Pim van Vliet (born 30 September 1977) is a Dutch fund manager and head of conservative equities at Robeco.

Education 
Pim van Vliet holds a PhD in finance and a Master's in Economics (cum laude) from Erasmus University Rotterdam. He has a history degree and successfully completed a dissertation on Downside Risk and Empirical Asset Pricing in 2004.

Career 
In 2005 he left academia and joined Robeco and began developing and managing quantitative strategies as a quantitative fund manager. He has founded the Conservative Equity strategies in 2006 and is head of the quantitative equity department within Robeco. He has written 35 research papers on quantitative investing in general and low-volatility investing in particular. In 2016 he wrote the investment book "High returns from Low risk" which explains low-volatility investing in an easy way. The book is available in six languages and sold more than 10,000 copies. He has appeared in several podcasts and webinars on investments.  He is quoted as a fund manager in the Financial Times, Reuters, and Institutional Investor. His historical research on quantitative investing going back 100+ years was featured in two Bloomberg articles in 2019 and the Washington Post in 2022. His factor investing articles have appeared in peer-reviewed academic journals, such as the Journal of Financial Economics, Financial Analyst Journal, Management Science, Journal of Banking and Finance, and Journal of Portfolio Management

Selected publications 
Pim has written an investment book and many academic papers, with significant contributions to the low-volatility anomaly.

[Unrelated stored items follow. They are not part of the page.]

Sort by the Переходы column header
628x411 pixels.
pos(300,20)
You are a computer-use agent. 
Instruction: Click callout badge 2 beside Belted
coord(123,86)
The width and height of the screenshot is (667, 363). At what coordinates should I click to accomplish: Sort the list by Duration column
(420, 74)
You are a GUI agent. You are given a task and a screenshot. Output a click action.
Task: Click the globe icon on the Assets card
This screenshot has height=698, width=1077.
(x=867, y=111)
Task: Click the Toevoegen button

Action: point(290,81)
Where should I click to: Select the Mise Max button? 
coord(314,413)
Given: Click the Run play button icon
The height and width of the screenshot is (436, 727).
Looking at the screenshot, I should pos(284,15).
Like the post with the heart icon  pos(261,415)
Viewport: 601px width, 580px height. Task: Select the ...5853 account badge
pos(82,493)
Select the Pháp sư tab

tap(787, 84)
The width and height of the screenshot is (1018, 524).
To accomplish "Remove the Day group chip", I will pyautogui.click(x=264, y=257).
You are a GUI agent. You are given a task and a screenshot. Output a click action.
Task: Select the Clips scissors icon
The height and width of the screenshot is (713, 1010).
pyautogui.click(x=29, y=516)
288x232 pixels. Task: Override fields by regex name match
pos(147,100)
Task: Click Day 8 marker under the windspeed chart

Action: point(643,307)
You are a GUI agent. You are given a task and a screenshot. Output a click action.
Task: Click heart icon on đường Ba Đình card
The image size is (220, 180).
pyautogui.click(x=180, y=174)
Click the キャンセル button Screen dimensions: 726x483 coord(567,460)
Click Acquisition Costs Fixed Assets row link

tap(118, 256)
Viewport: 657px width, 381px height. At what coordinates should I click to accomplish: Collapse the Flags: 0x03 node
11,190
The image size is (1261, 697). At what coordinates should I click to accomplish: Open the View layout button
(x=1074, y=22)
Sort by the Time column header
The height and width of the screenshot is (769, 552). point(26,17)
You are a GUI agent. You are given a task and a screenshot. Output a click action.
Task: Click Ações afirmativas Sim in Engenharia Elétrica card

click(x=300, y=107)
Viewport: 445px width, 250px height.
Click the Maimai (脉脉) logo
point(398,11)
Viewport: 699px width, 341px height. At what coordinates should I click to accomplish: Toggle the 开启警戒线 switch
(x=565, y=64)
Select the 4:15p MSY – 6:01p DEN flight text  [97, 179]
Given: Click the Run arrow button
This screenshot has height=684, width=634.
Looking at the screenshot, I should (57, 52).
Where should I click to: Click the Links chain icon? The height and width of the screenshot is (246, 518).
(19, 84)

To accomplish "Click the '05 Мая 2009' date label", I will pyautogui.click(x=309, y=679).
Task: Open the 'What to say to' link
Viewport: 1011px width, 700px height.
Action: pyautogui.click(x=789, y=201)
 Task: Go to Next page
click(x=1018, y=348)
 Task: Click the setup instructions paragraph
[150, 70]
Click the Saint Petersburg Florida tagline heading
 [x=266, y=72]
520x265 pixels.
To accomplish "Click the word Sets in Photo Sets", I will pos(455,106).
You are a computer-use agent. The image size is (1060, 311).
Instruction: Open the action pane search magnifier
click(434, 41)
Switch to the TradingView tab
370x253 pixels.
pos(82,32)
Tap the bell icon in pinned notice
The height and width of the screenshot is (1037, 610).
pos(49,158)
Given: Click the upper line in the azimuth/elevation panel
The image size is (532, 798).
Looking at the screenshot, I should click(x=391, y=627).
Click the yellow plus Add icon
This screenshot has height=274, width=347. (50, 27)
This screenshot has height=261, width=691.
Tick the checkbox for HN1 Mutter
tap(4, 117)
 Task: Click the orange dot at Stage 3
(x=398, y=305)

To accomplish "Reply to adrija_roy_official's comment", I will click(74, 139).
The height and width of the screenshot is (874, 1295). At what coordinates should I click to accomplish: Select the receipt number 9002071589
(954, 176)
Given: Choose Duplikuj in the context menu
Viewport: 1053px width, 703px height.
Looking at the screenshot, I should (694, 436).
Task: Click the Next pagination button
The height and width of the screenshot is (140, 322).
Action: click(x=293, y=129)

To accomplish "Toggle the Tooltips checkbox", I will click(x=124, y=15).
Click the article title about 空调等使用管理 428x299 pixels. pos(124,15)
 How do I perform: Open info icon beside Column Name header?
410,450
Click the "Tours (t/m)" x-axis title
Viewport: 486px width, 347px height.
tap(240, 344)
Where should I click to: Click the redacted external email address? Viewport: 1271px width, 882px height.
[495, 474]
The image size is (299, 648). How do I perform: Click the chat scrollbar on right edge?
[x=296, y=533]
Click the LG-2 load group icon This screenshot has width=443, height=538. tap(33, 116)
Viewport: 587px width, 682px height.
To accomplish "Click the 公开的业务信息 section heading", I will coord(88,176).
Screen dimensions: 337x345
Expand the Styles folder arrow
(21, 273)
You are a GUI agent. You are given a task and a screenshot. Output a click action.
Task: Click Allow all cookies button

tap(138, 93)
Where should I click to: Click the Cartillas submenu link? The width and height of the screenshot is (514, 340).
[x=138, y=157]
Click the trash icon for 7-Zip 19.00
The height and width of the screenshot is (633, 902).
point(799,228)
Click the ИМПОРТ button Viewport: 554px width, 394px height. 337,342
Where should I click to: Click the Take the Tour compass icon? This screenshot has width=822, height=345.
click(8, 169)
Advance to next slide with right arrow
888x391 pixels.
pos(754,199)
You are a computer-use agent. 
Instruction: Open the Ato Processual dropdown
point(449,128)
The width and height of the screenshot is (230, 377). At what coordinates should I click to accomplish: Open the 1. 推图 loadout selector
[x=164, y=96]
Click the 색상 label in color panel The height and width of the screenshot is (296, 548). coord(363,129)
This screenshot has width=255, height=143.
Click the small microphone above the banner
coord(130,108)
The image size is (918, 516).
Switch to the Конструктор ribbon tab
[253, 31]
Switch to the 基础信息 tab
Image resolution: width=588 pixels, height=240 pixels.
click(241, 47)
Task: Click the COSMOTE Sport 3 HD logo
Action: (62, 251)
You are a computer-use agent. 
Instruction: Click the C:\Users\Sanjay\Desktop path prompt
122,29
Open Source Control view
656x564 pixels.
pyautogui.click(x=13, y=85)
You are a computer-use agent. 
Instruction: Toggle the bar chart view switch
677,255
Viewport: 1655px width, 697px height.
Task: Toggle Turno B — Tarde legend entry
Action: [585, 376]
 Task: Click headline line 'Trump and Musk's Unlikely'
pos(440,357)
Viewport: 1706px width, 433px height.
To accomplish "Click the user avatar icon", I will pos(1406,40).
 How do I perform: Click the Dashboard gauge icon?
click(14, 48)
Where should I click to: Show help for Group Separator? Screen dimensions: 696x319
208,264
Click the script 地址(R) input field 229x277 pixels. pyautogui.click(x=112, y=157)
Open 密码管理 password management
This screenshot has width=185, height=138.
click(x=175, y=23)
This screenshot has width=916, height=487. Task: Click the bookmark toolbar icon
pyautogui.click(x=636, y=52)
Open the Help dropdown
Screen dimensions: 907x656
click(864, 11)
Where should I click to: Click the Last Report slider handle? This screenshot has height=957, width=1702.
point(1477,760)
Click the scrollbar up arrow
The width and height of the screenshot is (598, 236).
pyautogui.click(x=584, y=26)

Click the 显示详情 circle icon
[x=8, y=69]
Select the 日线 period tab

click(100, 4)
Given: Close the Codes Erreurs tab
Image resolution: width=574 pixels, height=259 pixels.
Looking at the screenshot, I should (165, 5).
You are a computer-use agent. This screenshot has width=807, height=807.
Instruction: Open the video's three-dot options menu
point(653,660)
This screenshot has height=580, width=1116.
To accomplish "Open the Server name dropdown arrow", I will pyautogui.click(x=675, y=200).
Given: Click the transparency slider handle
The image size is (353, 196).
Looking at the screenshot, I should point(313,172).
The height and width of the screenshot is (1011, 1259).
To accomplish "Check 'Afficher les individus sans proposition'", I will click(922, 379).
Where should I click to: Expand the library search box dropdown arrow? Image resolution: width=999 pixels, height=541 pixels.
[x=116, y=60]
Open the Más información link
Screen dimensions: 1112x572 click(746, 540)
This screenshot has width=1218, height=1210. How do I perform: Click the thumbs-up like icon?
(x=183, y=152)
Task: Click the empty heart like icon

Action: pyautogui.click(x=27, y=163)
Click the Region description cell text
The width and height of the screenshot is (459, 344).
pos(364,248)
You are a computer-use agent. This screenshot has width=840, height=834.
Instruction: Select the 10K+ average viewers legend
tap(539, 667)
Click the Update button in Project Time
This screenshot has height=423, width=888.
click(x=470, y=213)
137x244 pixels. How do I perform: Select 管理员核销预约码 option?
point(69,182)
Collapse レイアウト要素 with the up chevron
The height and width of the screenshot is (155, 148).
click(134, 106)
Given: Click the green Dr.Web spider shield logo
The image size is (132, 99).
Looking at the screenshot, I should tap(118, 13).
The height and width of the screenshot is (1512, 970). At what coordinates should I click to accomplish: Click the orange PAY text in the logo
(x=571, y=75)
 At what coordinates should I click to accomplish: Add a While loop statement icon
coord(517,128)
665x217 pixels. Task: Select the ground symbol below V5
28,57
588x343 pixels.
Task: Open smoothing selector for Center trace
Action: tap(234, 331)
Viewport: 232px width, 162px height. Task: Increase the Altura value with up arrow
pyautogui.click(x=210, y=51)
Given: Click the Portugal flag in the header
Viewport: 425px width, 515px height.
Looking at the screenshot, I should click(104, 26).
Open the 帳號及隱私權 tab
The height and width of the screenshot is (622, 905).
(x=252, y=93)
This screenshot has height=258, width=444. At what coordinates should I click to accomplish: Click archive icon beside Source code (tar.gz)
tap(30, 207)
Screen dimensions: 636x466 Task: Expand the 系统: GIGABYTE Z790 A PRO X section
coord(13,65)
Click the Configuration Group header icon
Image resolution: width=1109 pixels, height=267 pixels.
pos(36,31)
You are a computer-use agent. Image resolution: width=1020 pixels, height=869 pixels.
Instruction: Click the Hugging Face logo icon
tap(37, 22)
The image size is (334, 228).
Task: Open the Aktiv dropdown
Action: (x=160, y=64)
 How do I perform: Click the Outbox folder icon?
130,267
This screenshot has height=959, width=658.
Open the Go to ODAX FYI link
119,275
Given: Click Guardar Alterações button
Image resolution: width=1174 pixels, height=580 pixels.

His co-authors include Guido Baltussen, David Blitz, Eric Falkenstein, Haim Levy, and others. His papers have been downloaded 100,000+ times on the Social Science Research Network (SSRN).  As of 2023 his h-index is 11 (Scopus) and 20 (Scholar). His most popular publications are:

 Global Factor Premiums, Journal of Financial Economics, 2021.
 When Equity Factors Drop Their Shorts, Financial Analyst Journal, 2020.
 The Conservative Formula: Quantitative Investing made easy, Journal of Portfolio Management, 2018.
 The Volatility Effect: Lower Risk without Lower Returns, Journal of Portfolio Management, 2007.
 Risk aversion and skewness preference, Journal of Banking and Finance, 2008.

Investment book 
High Returns from Low Risk: a remarkable stock market paradox,   Wiley Publishers, 2016.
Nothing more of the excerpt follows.